Rick DiPietro tells News 12's Kevin Maher exactly how it...

Rick DiPietro tells News 12's Kevin Maher exactly how it felt when the Islanders put him on waivers and sent him down to the minor leagues.

Being sent down to the minors had Rick DiPietro feeling "like someone ripped out my heart," the goaltender said Thursday.

DiPietro, in an interview with News 12, opened up about his struggles with injuries and being ridiculed by fans the past few seasons. He said he has thought about driving his car "into a tree, off the Throgs Neck Bridge."

When reached by phone Thursday, DiPietro backtracked on his comments about having suicidal thoughts, saying he was trying to make a joke.

"I've used that exact quote a few times before," DiPietro, 31, told Newsday. "Obviously, [suicide] is not something you should joke about. I wanted to show how important my wife [Cassandra] has been and that I don't know how I would have gotten through these last few years without her."

DiPietro did not back off his comments about his reaction to being told by general manager Garth Snow that he would be placed on waivers and, if not claimed by another team, sent down to Bridgeport.

"It felt like someone ripped out my heart, and stuck a knife in it and then lit it on fire and then flushed it down the toilet," DiPietro told News 12, whose parent company is Cablevision, which also owns Newsday. "It was tough. It wasn't something that I obviously saw coming. It definitely teaches you that professional sports is a business. It's about what you're doing now, your performance. It's about winning. I hadn't done that the last couple starts and this is what happens."

He later told Newsday, "When you get news like that, you take it hard. I said it when I signed the contract: I want to be an Islander for life and help this team get back and win another Stanley Cup. That's all I ever wanted."

The 15-year, $67.5-million contract he signed in 2006 is what has defined DiPietro, who at the time was an All-Star goaltender. Since then, there have been a half-dozen surgeries, only 50 appearances in five seasons and now his first non-conditioning assignment to the minors in a decade.

"We are aware of Rick's comments today and the severity of them," Snow said in a statement. "We will handle them internally as we do with all player matters. This is an opportunity for Rick to play lots of games."

DiPietro will start for Bridgeport Friday night in Hartford against the Rangers' farm team.

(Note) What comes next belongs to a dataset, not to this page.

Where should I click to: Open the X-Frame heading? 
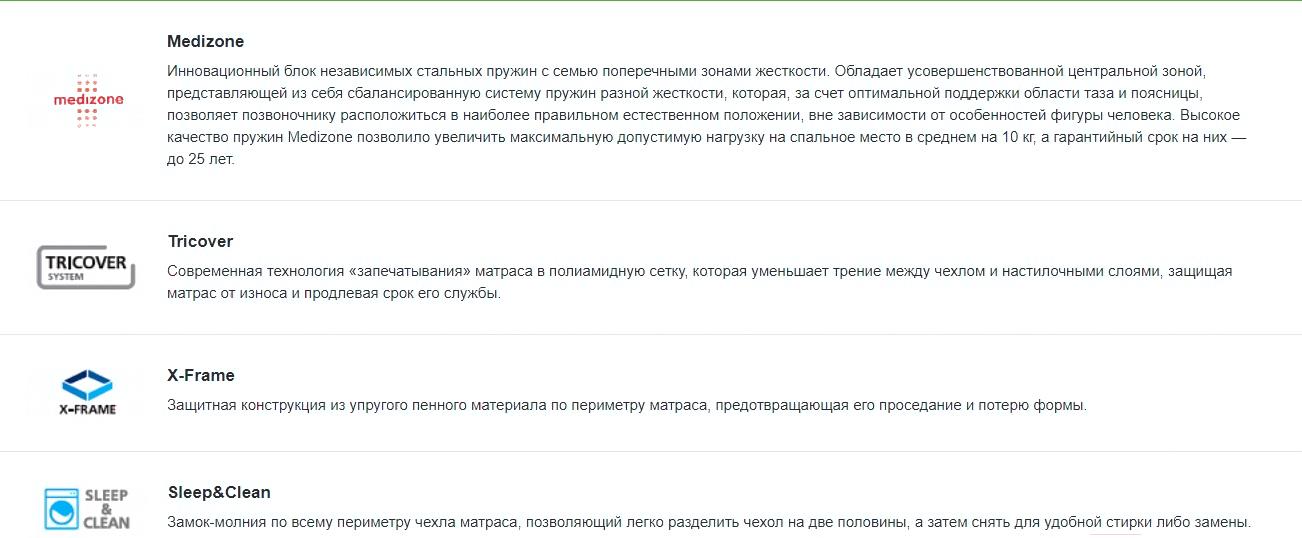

He played three games with the Islanders this season as the backup to Evgeni Nabokov, and the Isles lost all three.

After DiPietro gets some games in with the Sound Tigers, Snow and owner Charles Wang must decide whether to buy out the remaining eight years of his contract, thus owing him $1.5 million a year through 2028-29, according to the language of the collective-bargaining agreement, or give him another chance to be a contributor next season.

Thursday's mini-drama only adds to the strange atmosphere that has surrounded DiPietro the last few seasons.

"I'm just going to go work, focus on playing hockey and stopping pucks," he said. "Win some games. I haven't won games in a little while here. It's something I want to get back to doing."